Range to reproduce from the entries below: the line with "Instruction: Expand the 包括什么? section", the line with "Where should I", and every line in between. Give them exactly and give nothing else.

» PROVIDED MATERIAL:
▼▼▼
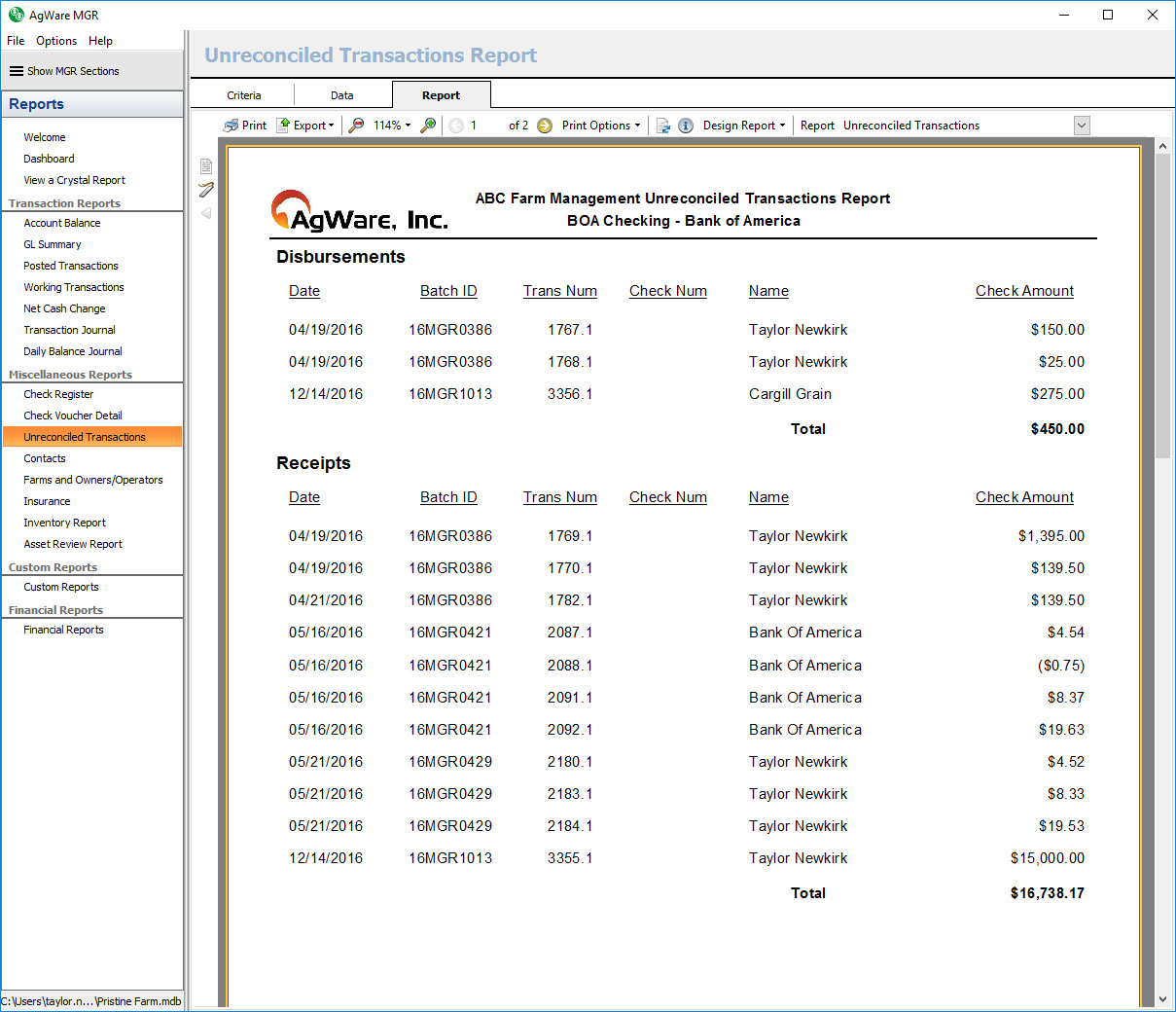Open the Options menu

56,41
▲▲▲
▼▼▼
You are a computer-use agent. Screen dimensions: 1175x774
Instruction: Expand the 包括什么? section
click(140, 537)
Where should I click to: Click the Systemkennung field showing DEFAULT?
▲▲▲
» EXERCISE RESULT:
Instruction: Expand the 包括什么? section
click(140, 537)
Where should I click to: Click the Systemkennung field showing DEFAULT?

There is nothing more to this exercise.